- [What you have to do] Retype the material so that each line matches the original exactly.
=== Input material ===
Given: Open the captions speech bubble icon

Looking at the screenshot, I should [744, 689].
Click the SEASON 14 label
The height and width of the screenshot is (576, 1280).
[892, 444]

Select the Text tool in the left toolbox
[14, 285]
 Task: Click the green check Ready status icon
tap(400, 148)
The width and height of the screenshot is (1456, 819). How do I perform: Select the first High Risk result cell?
===
- [Solution for this exercise]
Given: Open the captions speech bubble icon

Looking at the screenshot, I should [744, 689].
Click the SEASON 14 label
The height and width of the screenshot is (576, 1280).
[892, 444]

Select the Text tool in the left toolbox
[14, 285]
 Task: Click the green check Ready status icon
tap(400, 148)
The width and height of the screenshot is (1456, 819). How do I perform: Select the first High Risk result cell?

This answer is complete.